Clang
It's a bit of a mess. Always will be. Kind of comes from C++ being a mess. Go look at this. The internals manual is probably a decent place to start.
libclang
This is the C api for Clang. It exists, but is limited in what parts of the AST are exposed. Despite that, it is sufficient for reading enough of the AST to do a lot. Tools like rust-bindgen are built on it.

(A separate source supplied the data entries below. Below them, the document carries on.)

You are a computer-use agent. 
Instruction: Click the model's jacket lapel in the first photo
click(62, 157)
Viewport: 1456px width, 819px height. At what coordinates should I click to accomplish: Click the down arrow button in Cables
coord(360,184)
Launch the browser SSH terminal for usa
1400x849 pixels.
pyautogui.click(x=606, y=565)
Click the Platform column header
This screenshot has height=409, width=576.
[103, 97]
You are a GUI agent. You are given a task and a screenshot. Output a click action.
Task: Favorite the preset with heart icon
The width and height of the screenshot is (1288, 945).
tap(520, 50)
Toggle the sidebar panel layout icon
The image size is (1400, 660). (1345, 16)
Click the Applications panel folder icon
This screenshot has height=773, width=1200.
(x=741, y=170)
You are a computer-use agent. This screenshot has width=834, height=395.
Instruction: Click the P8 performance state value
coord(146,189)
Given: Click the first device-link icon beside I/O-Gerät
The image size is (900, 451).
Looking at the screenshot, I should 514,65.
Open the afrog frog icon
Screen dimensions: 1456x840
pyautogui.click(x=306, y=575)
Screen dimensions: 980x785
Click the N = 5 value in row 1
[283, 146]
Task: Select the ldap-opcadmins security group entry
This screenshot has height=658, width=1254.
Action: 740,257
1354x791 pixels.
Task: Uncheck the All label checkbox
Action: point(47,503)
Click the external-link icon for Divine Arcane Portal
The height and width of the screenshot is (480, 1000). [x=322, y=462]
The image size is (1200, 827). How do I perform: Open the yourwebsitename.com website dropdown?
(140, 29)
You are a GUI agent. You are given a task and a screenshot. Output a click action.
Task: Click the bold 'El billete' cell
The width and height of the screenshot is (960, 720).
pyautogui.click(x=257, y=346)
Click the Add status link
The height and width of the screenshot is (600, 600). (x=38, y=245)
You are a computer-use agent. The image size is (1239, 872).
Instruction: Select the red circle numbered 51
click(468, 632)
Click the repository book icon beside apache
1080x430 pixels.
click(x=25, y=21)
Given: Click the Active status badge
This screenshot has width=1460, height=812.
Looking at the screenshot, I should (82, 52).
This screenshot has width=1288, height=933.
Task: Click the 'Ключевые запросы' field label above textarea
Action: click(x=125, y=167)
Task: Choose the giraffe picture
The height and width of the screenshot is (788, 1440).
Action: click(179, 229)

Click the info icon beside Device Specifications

libclang at it's core is really simple, but can be hard to immediately grasp because (that I know of) there isn't a good explanation of how the different parts of the api fit together. And I'm not experienced enought to get it right away. This is hopefully a "big ideas" text that me 2 weeks ago as of writing, or me having forgotten everything later, would find helpful.
Prereqs
libclang is for accessing the clang ast (well, clang abstract syntax digraph, because it can be cyclic), but it's a bad way to learn how the ast works. libclang conflates and leaves out the various node types in the clang ast. Read the section on the ast library in the internals manual and take a look at this page/talk for an okay introduction. libclang uses this api to traverse the nodes in the ast and get information on the nodes which currently have a representation in C. Just because something is accessible in the clang api, doesn't mean it is accessible in libclang.
The Parts
The official tutorial gives a good overview of the important types in the clang ast and is worth a read. The centerpiece type is CXCursor
. These point to a node in the ast. There are different kinds of nodes, described by CXCursorKind
. Some have documentation and some don't, but searching the clang api docs for a type with a similar name can be very insightful. An important kind is CXCursor_Unexposed
. This means the node isn't exposed to libclang even though it does exist. These unexposed nodes will still be listed when doing clang -Xclang -ast-dump src-file
which can be confusing. It can be useful to make a traversal using libclang instead of purely relying on the clang ast dump to see what is exposed and what isn't. A particularly thorny thing to realise is libclang
(I think) doesn't give good, direct access to declaration contexts.
Some CXCursor
s point to types. These will have a CXType
which can be obtained, and contains information about the C++ type the piece of code represents (C++ is complicated and you need to resolve types to build the ast). These don't correspond directly to C++ types, often capturing more information than directly in C++ types (e.g. one CXType_Kind
is CXType_ConstantArray
, a C array with a constant size). Depending on the CXType_Kind
, different functions are defined. CXType
s are in some ways more descriptive than types in the clang API, combining, for example, Types and QualTypes.
For inspecting ast nodes, that's basically it. To look at children nodes of a given node, visitors are used with clang_visitChildren
. This starts a traversal of the graph controlled by the return type of the visitor, possibly modifying some data being passed around. It's simple, but because the visitor doesn't know the direct parent (without manually storing as data during the traversal), it can be hard to know how a child node is related to it's parent. I don't know a good solution to this. The C++ api has tools for matching the ast, but libclang does not. Maybe homebrewing a similar matching library is the solution?
There are other things libclang can do, but these types form the base. With an understanding of them, and maybe some bookmarked doc pages, it should be not too hard to read and understand the apis for the rest of libclang's functionality.